The Eye

Using Baxter's hand cameras, we obtain a raw image of the board and its surroundings. It is the Eye node's job to find the chess board and map it to a 2D representation (as if taken from directly above by a camera pointing straight down) for the brain to analyze, as well as calculate the real-world coordinates of the chessboard

The first step is to find the region in the image corresponding to the chessboard. It turns out that this is pretty much a solved problem thanks to the common use of checkerboards for camera calibration; we used a built-in OpenCV library function to find the corners of the board on a scaled-down version of the camera input image, then scaled the computed corners back up to match the original input.

At this point in the pipeline, we have both the coordinates of the chessboard corners in the chessboard frame (computed from the hardcoded board square size and the known geometry of all chessboards) and the points that they map to in the input image from the hand camera. From this correspondance, we can compute a homography between the two point sets (using the RANSAC algorithm to discard outliers because some of the detected corners will actually be part of a piece rather than the board itself). We do this by using OpenCV library functions to find the RBT from the camera to the chessboard frame and compute the homography based on that RBT.

The inverse-perspective-mapped version of the chessboard image and the world-frame positions of the four outside corners are then computed. Then, all that remains is to package up the relevant data into messages and send it to the brain: the inverse-perspective chessboard image as well as the real-world coordinates of the four corners.
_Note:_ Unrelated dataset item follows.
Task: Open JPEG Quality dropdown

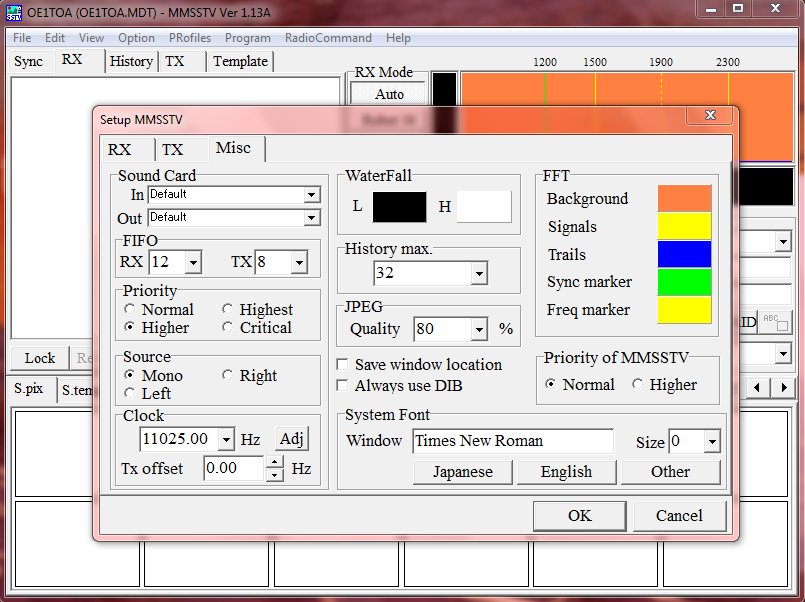Action: pyautogui.click(x=478, y=329)
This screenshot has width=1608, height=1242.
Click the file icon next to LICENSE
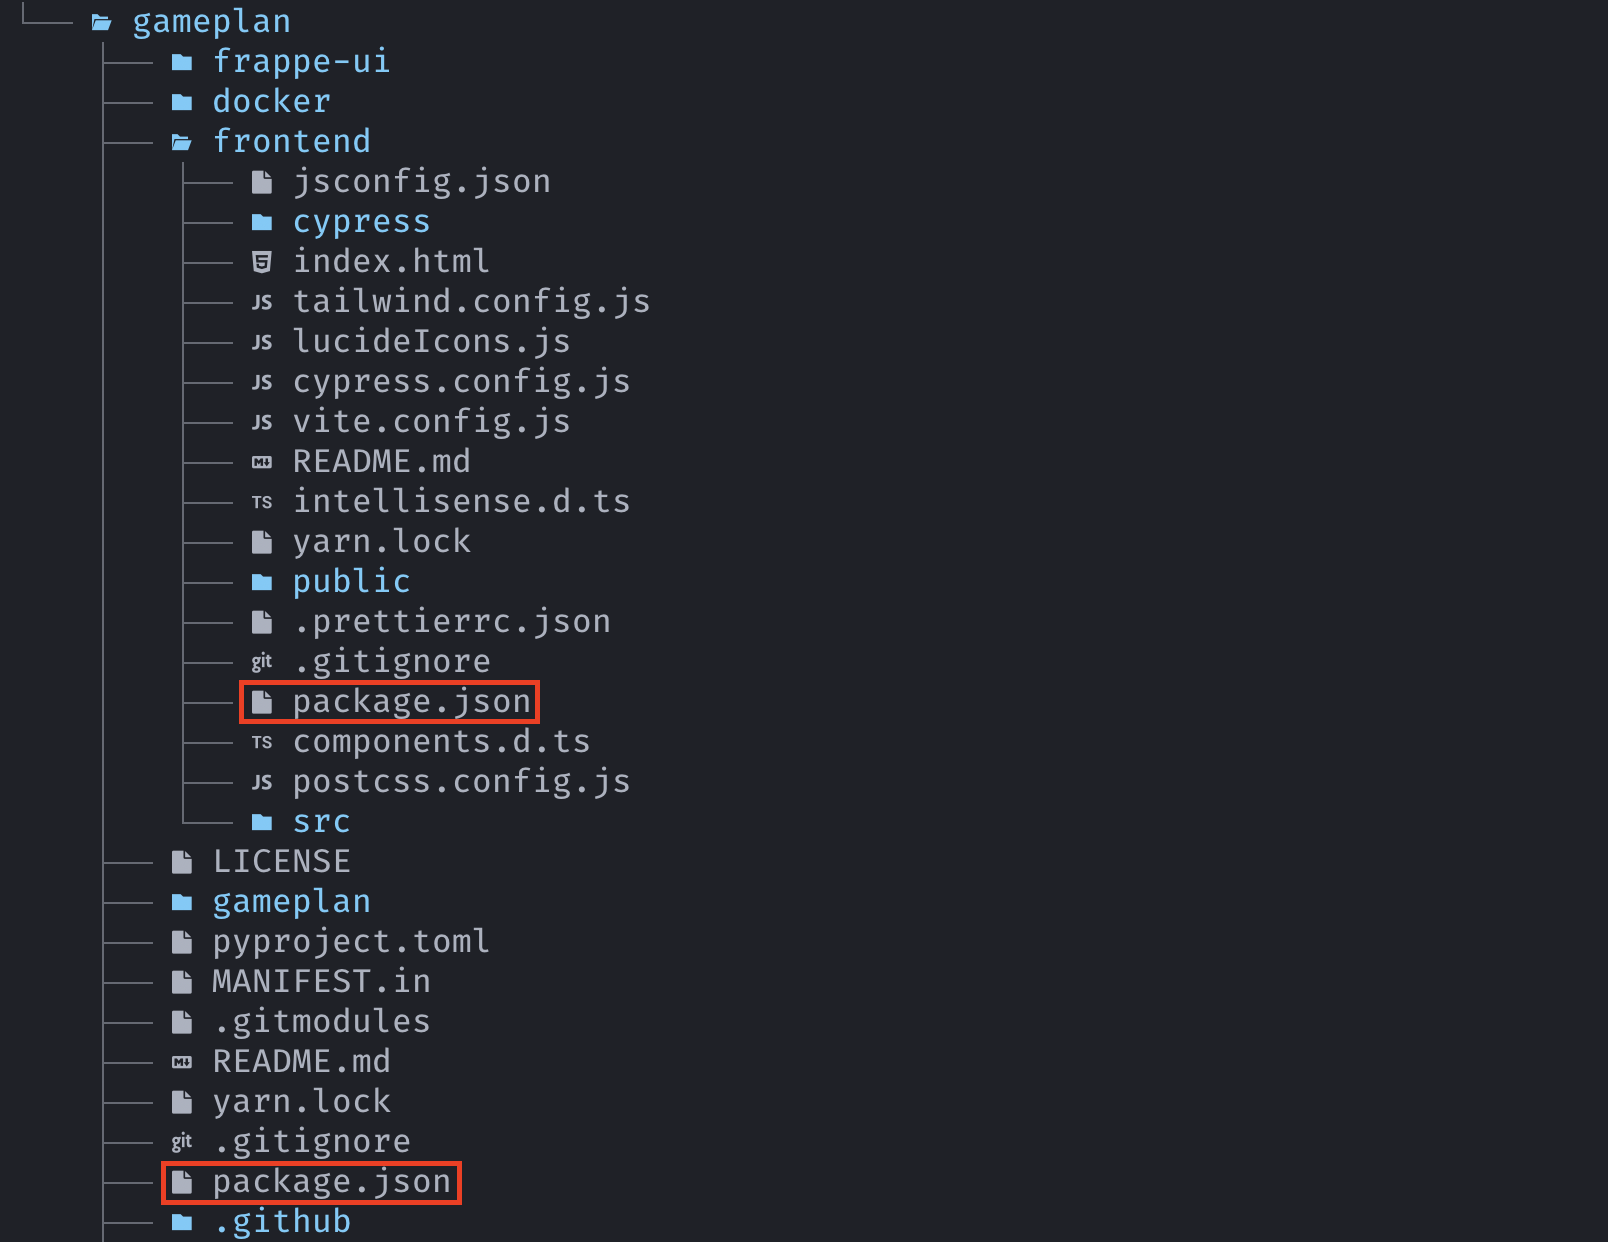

The main Python package used in this module is OpenCV.

The Brain

After receiving image and coordinate information from the Eye, the Brain must update its internal state, communicate with its chess engine, and then send movement coordinates to the Arm.

The first step in this process is updating the Brain's internal state. Using its previous board state and the chess engine API, the Brain generates all possible next board states. Afterwards, it takes the 2D board image and use that as evidence in order to infer the next board state. In order to figure out what the board is, we take our 2D images and split it into individual squares in order from top left to bottom right. We then featurize these squares using a Histogram of Oriented Gradients and the send these feature vectors to a Random Decision Forest that has been trained to recognize empty squares and piece colors. For each square, we get a probability distribution of the possible states: empty, contains a white piece, and contains a black piece. From there, we take each possible board and weight each board using the log sum of the probability of the board given our image. We then choose the board with the greatest weight as our board state

Once the Brain figures out what board state it is in, it can then send this board to the chess engine and query a next move. When the engine returns a move in UCI notation (i.e 'e1g1'), the brain then uses the coordinates sent from the Eye to map the squares in the move to world frame coordinates. Also returned from the engine is whether of not the move was a 'capture' and we handle that by passing that message onwards to the Arm. We then wrap these coordinates in a MoveMessage and then publish that message to the brainstem topic

The python packages used in this module are: Sklearn, Skimage, and python-chess.

The Arm

Before the game begins, we must initialize 3 of Baxter's poses or load them from a file. We then touch the gripper to the board to obtain the z-coordinate of the board. Baxter then enters a viewing state with its camera arm is a place it can see the board. Once the Arm receives a MoveMessage from the Brain, it will then parse the message for the move type. The move type can be one of capture, castle, move, or en passant. Knowing what type of move to make, Baxter then assumes its action pose, which involves moving its camera arm to a safe location and its gripper arm to the center above the board. It then performs the required action and returns its gripper hand to a safe location and moves its camera into a viewing position.

The packages we used in this module are: MoveIt!